Baca saja kitab “Fitnah al-Wahhabiyah” karya Syeikh Ahmad bin
Dahlan al-Makki al-Syafi’i, sang mufti Makkah yang wafat pada tahun
1304 H. Beliau suka menyebut Muhammad bin Abdul Wahhab dengan sebutan “al-Khabits” yang artinya “Si Busuk”.
Syeikh
Ahmad bin Dahlan al-Makki al-Syafi’i menceritakan bahwasanya Muhammad
bin Abdul Wahhab sejak dini telah diprediksikan sesat oleh ayah,
saudara dan guru-gurunya. Jauh sebelum Muhammad bin Abdul Wahhab meraih
popularitasnya di Saudi dan dunia, para ulama sekitar telah memberikan
warning kepada umat agar berhati-hati darinya, dan ternyata betul apa
yang mereka prediksikan. Muhammad bin Abdul Wahhab menentang
guru-gurunya, lalu mengkafirkan seluruh ulama yang menghalangi
penyesatannya.
Pada
tahun 1143 H. mulailah Muhammad bin Abdul Wahhab menyebarkan pemikiran
barunya, namun ayah dan guru-gurunya segera menghadang dan menegurnya.

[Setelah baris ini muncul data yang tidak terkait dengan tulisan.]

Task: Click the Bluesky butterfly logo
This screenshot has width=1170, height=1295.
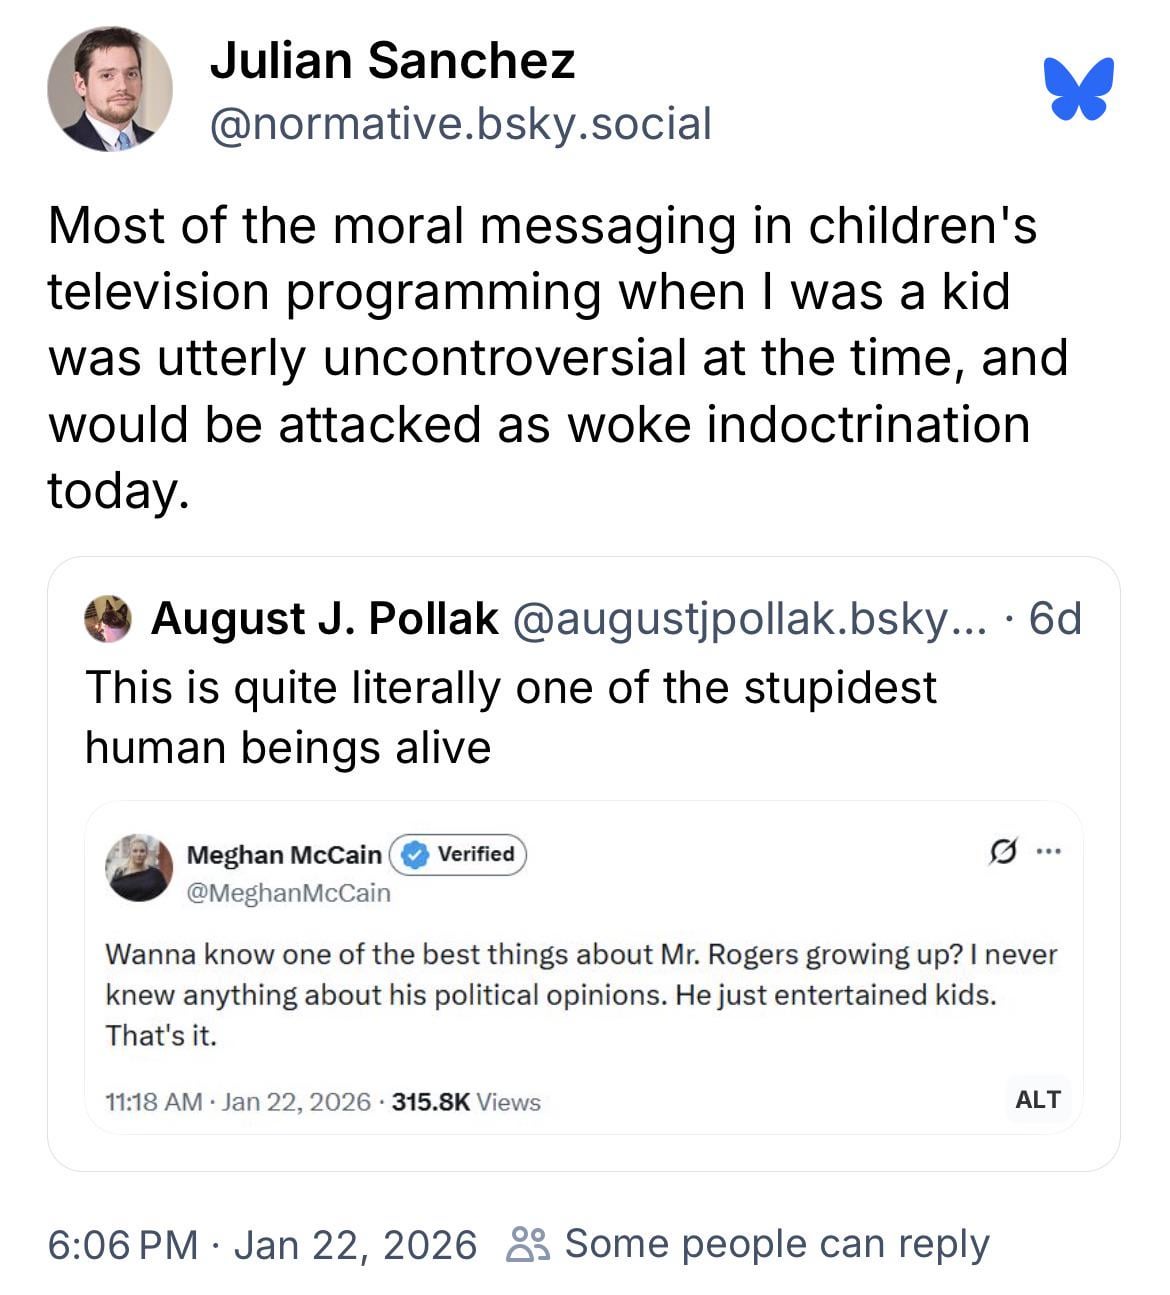Action: 1078,89
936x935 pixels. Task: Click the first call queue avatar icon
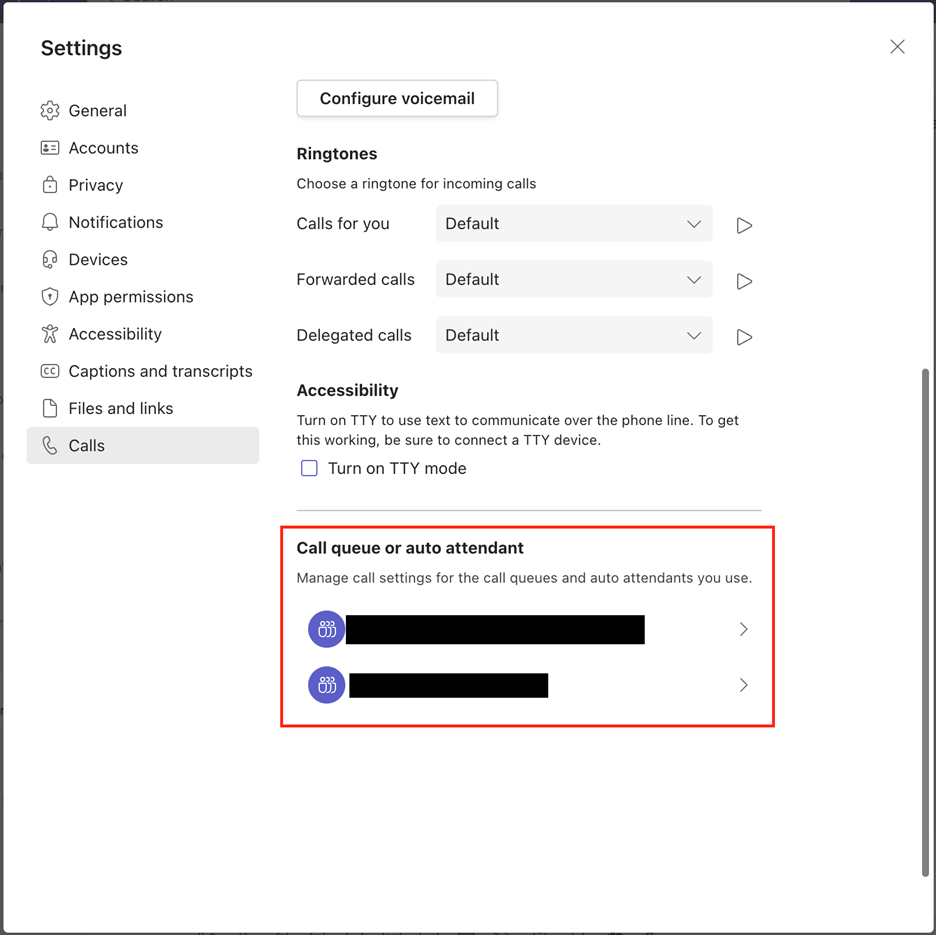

Sayangnya, pendirian Muhammab bin Abdul Wahhab terlanjur membatu sampai
ayahnya meninggal dunia pada tahun 1153 H. Selanjutnya Muhammad bin
Abdul Wahhab memperbaharui metode dakwahnya sehingga mulai diikuti
banyak orang awam. Namun mayoritas penduduk kota risih dan hendak
membunuhnya, akan tetapi ia melarikan diri ke kota Uyainah, disana ia
menghadap amir Uyainah lalu menikahi saudara perempuan sang amir dan
kemudian tinggal di Uyainah sambil berdakwah (menyeru) kepada dirinya
dan bid’ah yang dibawanya. Tak lama kemudian, penduduk Uyainah pun muak
dengannya lalu mengusirnya dari perut kota.
Si
Muhammad belum menyerah juga, ia hijrah lagi ke Dir’iyah (sebelah timur
kota Najd) dimana kawasan Dir’iyah dan sekitarnya dulu merupakan pusat
dakwah Musailamah al-Kadzab yang melahirkan golongan-golongan murtad.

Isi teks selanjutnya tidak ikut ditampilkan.